Tuesday, December 30, 2003

It takes a village?...

Wesley Smith has an op-ed article in the October 2003 issue of First Things. In, Waking from the Dead, he writes of how the courts and the medical profession have both allowed, even pushed, for the status of "person" to be removed from those individuals who happen to be un- or semi-conscious. Indeed, in his words, "Welcome to the surreal world of “personhood theory,” under which people diagnosed with permanent loss of consciousness or the ability to meaningfully think and communicate with the world are denigrated as “nonpersons.” Human nonpersons, in this way of thinking, are no longer deemed to be full and equal members of the human community. This means they have fewer rights and lesser value. (Other supposed human nonpersons include embryos, fetuses, newborn infants—sometimes referred to as “potential persons”—people with significant developmental disabilities, and people with Alzheimer’s disease.)" Smith shows us that the slippery slope logic behind such mentality inevidibly drives us towards a futile-care theory in which the quality of life for the patient is analyzed, by the medical care providers, to determine whether they feel the patient really has any real hope of meaningful existence. Further down the slope we come to the realization that letting non-person humans die without utilizing some of their functioning body parts is very wasteful indeed.

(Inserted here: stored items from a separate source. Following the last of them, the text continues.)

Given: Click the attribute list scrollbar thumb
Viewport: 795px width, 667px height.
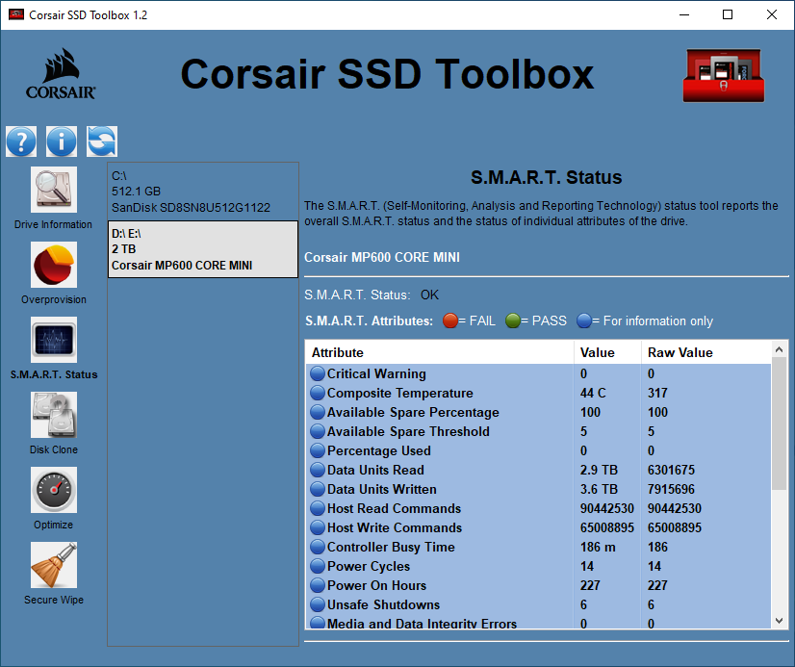Looking at the screenshot, I should point(780,423).
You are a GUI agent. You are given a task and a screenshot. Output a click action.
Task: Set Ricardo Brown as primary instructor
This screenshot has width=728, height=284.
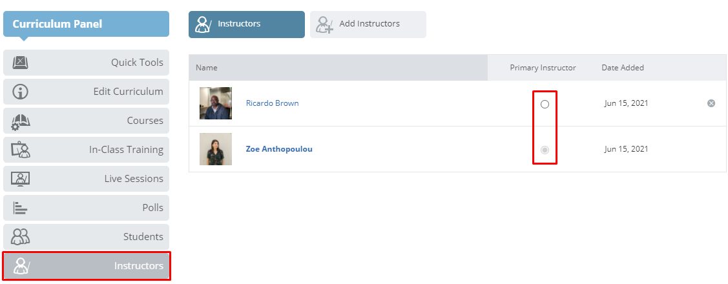[545, 104]
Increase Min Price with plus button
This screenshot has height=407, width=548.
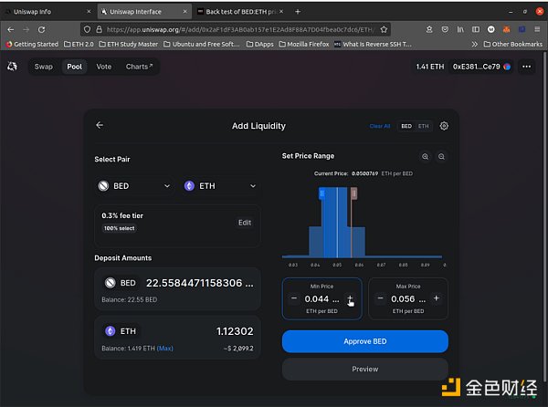[350, 298]
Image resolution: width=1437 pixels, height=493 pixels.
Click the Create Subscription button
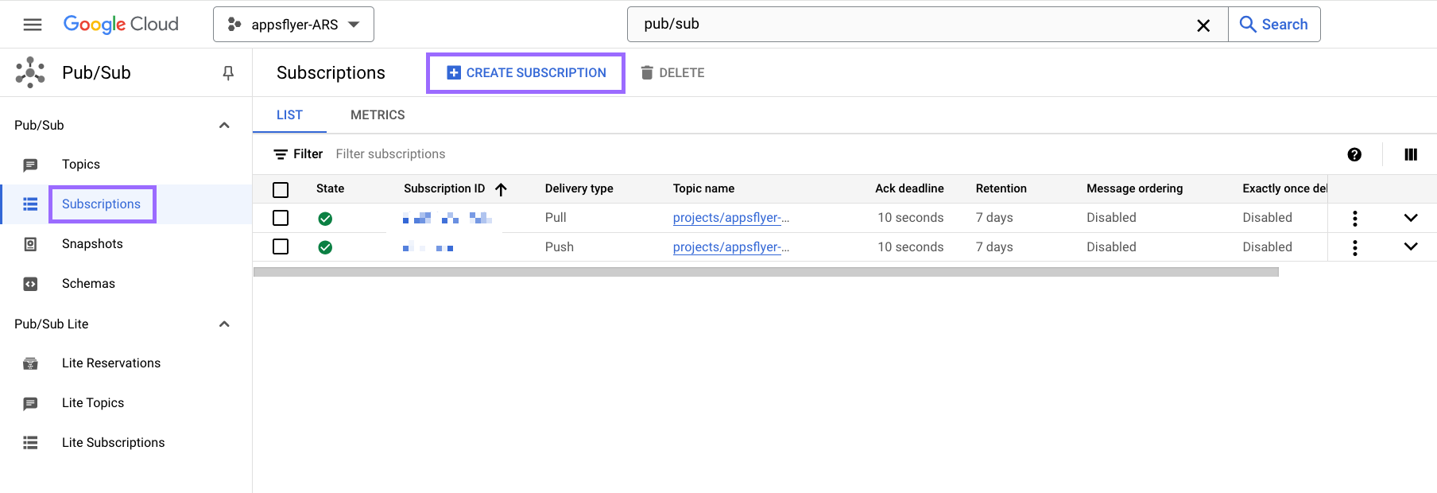pos(526,73)
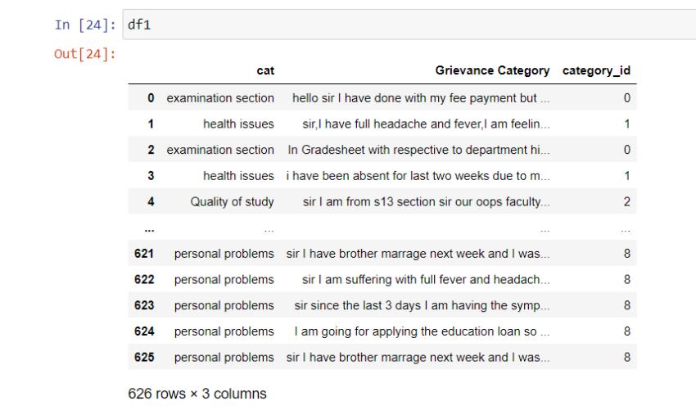Click the ellipsis truncated row index

tap(150, 229)
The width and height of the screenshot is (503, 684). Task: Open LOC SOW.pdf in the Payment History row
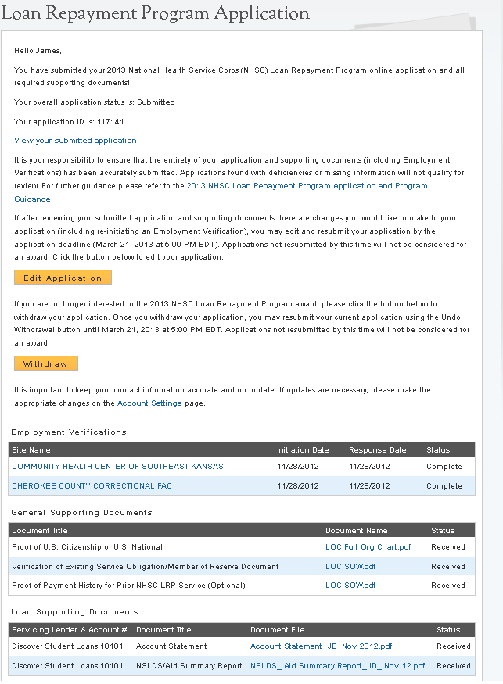(350, 586)
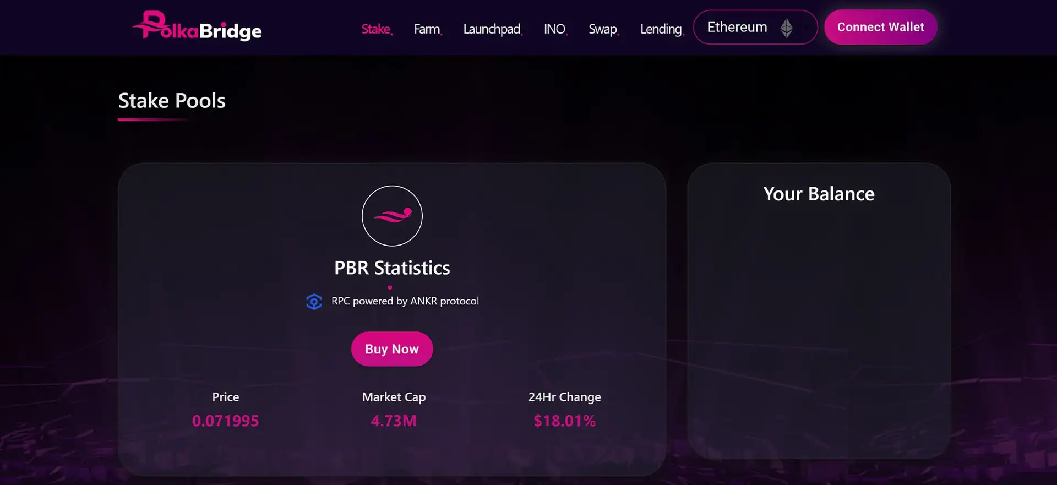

Hence, we have now ended up with a harvester mentality, so that "several doctors writing for the “International Forum for Transplant Ethics” urged that the legal definition of death be changed to include permanent unconsciousness so that “it would be possible to take the life of a patient... by a lethal injection, and then remove the organs needed for transplantation, subject to the usual criteria for consent.” In other words, death would cease to be a matter of biology but would become a sociological construct. (It must be stressed at this point that these proposals have not yet been enacted.)" In cases in which a handicapped person is about to be starved to death, such as Terri Schiavo's, who ends up fighting for the patient? Typically it is the patient's blood relatives - their FAMILY. What social unit is under attack in our society today? The FAMILY. If we let the village take control of our families, who will win?